What you should do
Recast the stretch of items from the line containing "Click the BUTTON CONTENT panel title" through the end of the items as a two-column CSV with the columns instruction and coordinates, one row per item. Put each value in a single quoted field with line breaks turned into spaces, and leave the pictures out.

Part of a data file
....
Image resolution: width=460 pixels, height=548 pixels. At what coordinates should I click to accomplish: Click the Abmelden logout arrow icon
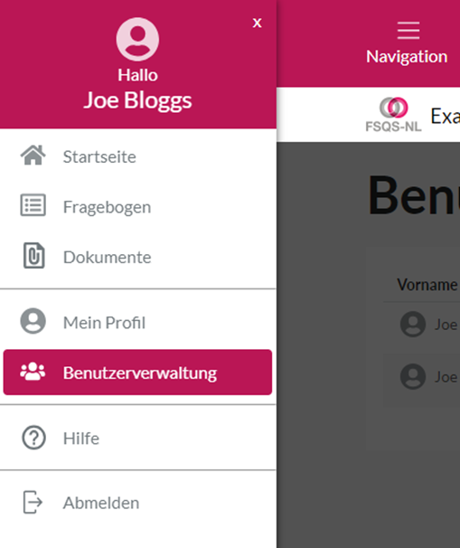tap(33, 502)
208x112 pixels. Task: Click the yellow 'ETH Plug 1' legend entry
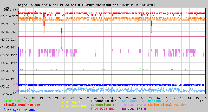(71, 102)
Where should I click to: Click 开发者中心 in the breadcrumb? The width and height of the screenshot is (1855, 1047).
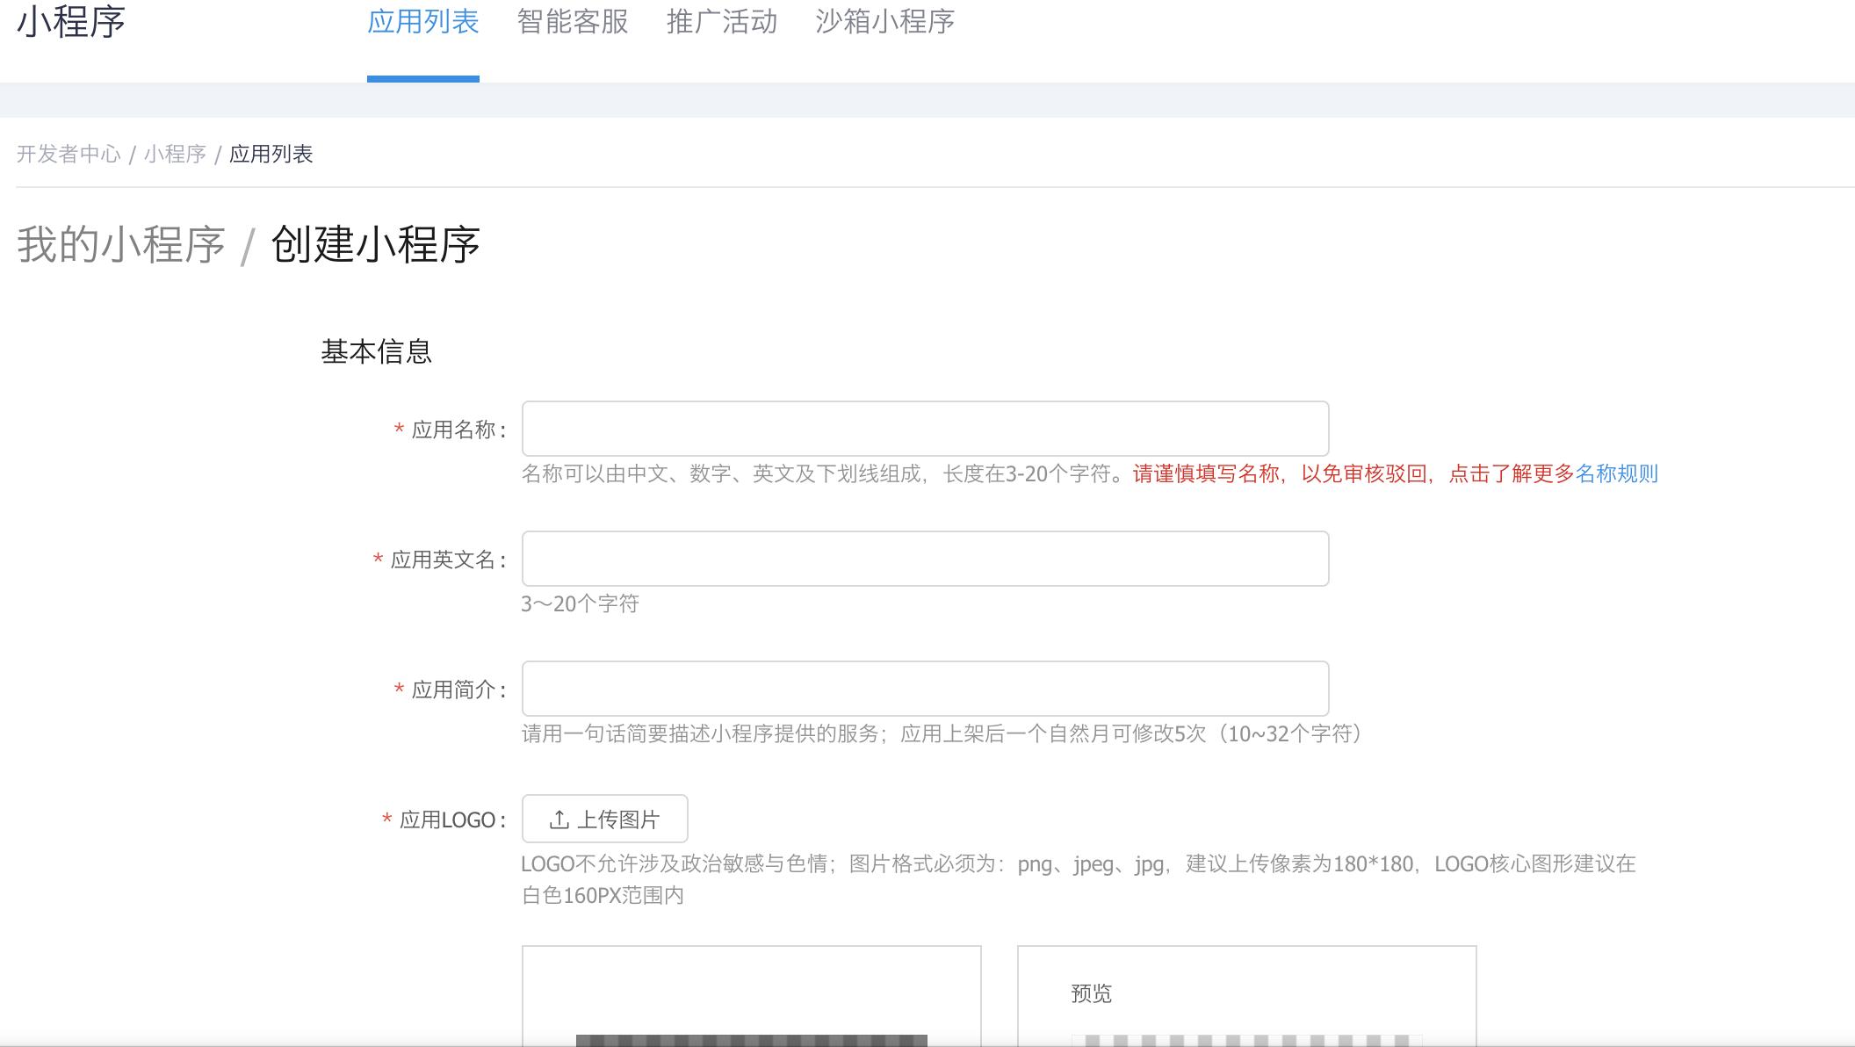[x=70, y=155]
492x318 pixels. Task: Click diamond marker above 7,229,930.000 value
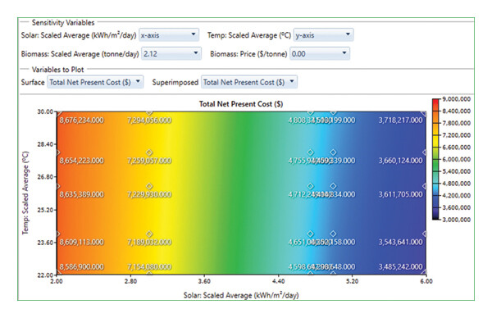(149, 186)
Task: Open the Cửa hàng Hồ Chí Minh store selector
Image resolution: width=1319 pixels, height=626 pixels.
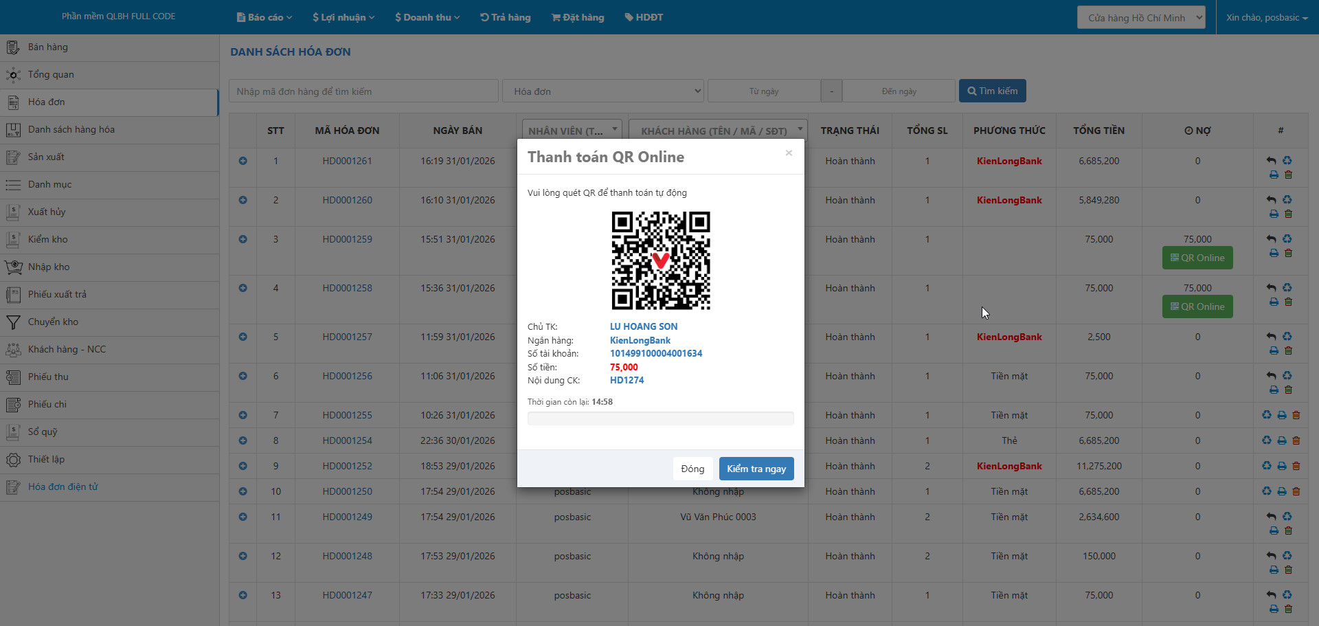Action: [1140, 17]
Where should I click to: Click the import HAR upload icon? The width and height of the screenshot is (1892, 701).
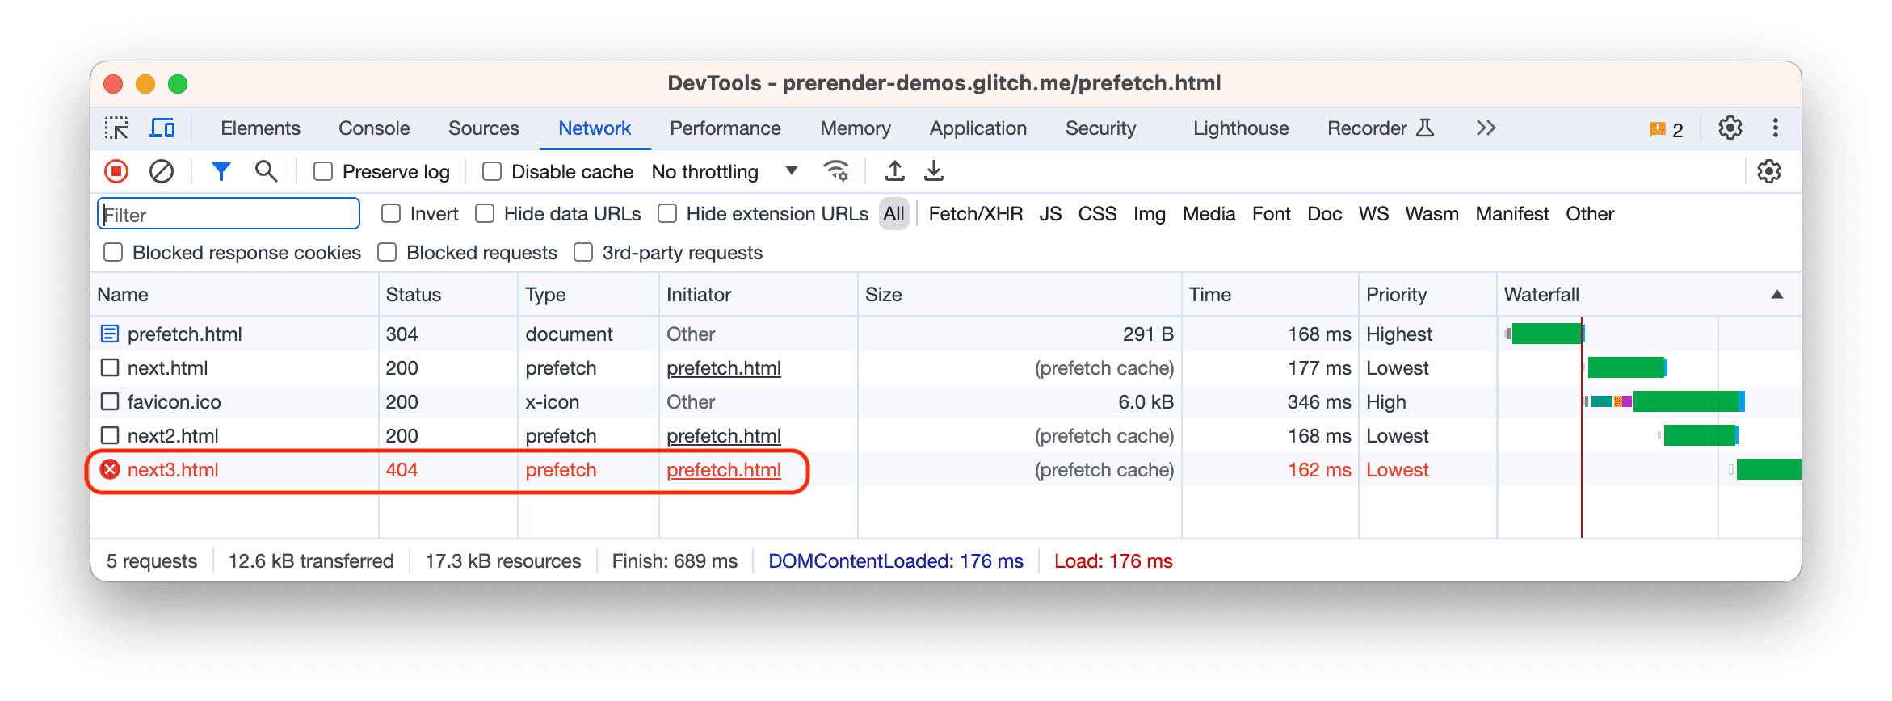(894, 171)
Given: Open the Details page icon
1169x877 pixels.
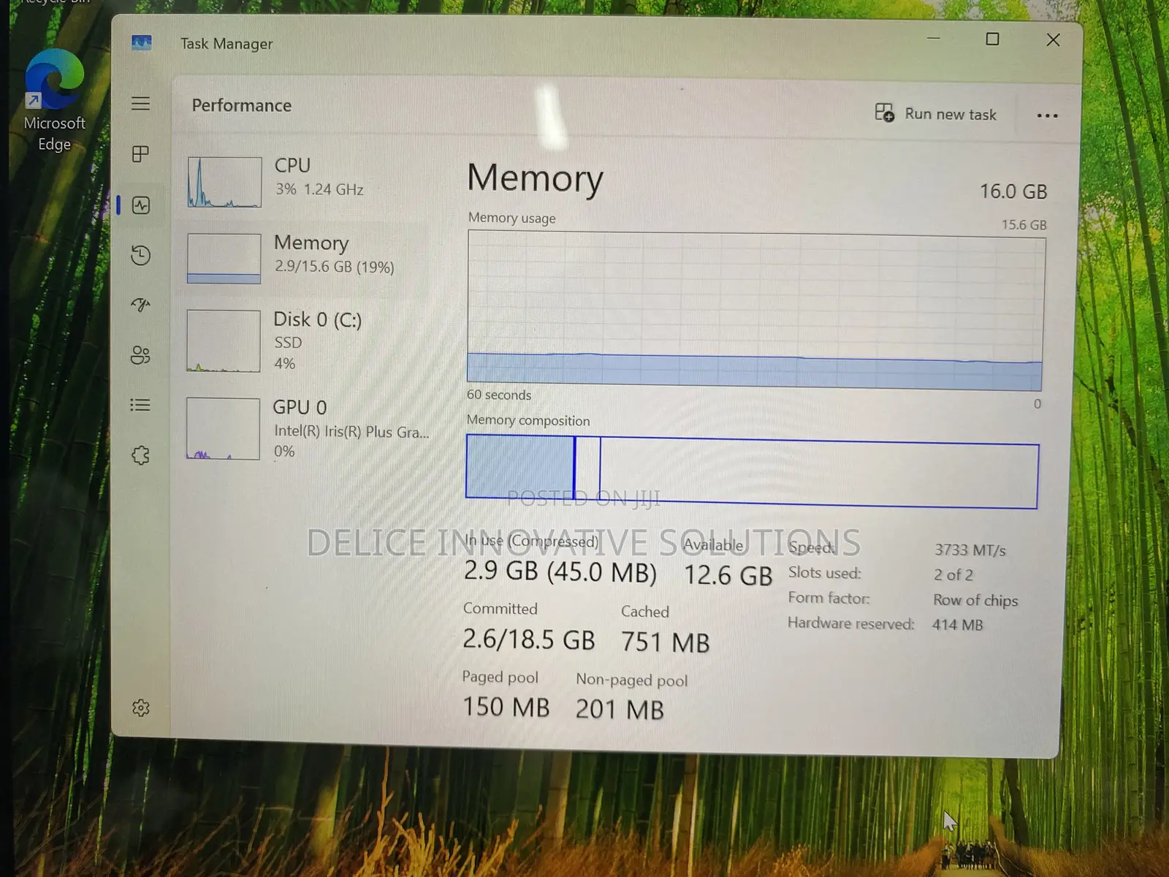Looking at the screenshot, I should coord(140,405).
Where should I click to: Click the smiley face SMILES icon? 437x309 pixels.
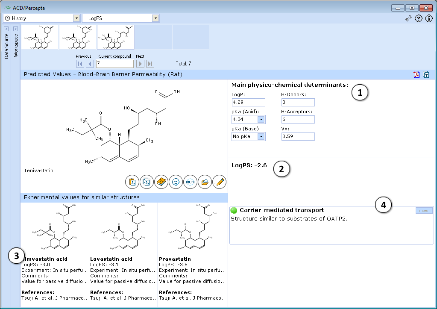click(176, 182)
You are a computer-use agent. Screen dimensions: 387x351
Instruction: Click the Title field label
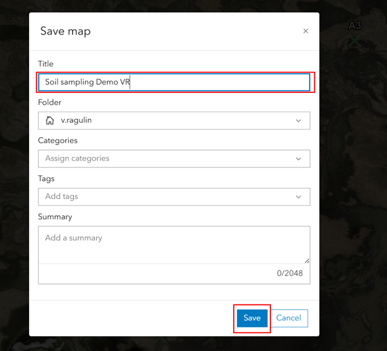(x=46, y=64)
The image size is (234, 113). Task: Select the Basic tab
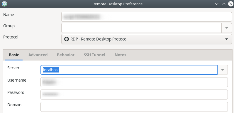click(14, 55)
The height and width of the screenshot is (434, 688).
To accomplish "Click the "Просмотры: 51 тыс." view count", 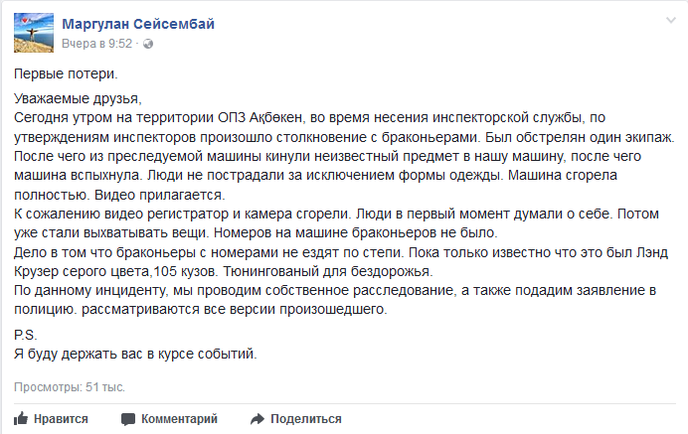I will 70,386.
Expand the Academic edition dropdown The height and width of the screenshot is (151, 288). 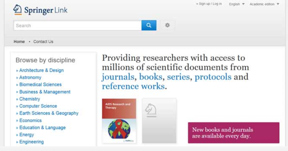pos(264,4)
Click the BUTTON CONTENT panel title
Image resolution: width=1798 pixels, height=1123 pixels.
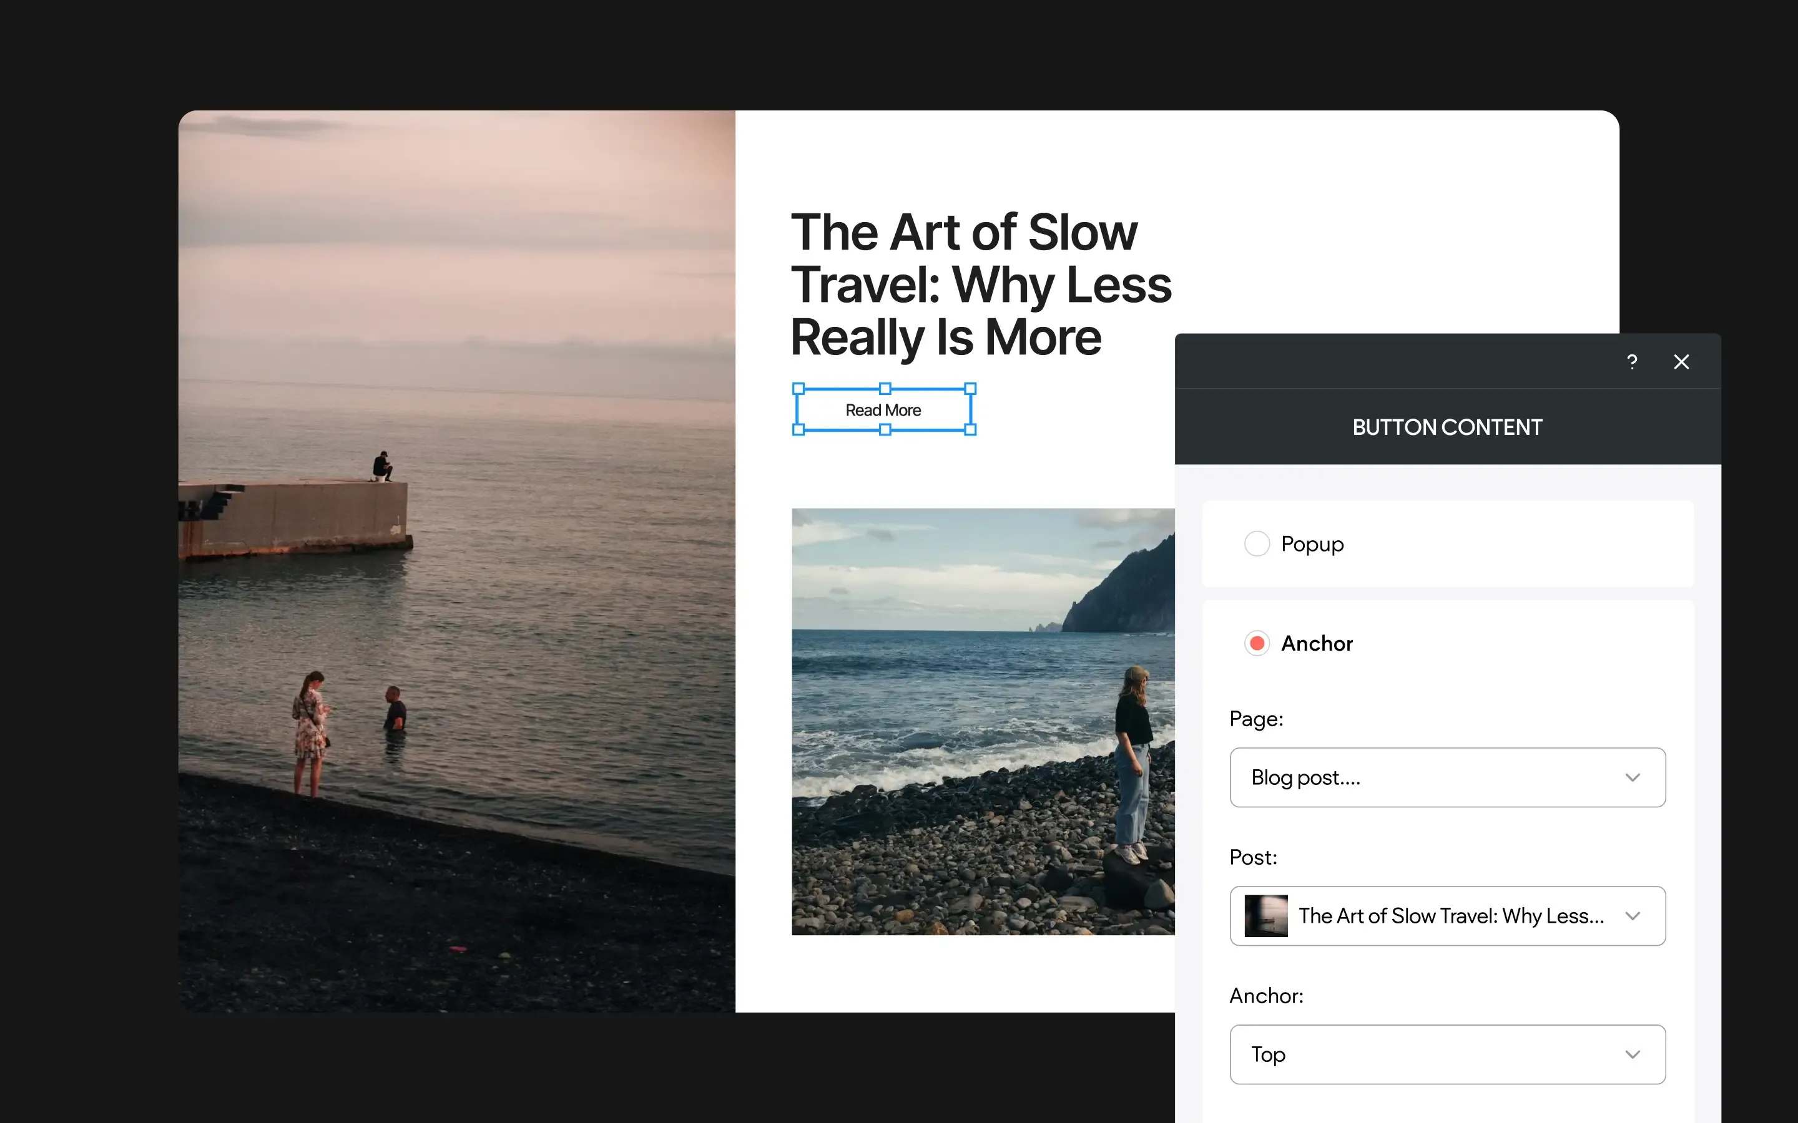click(1447, 427)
....
Solution for this task
instruction,coordinates
"Click the BUTTON CONTENT panel title Image resolution: width=1798 pixels, height=1123 pixels.","click(1447, 427)"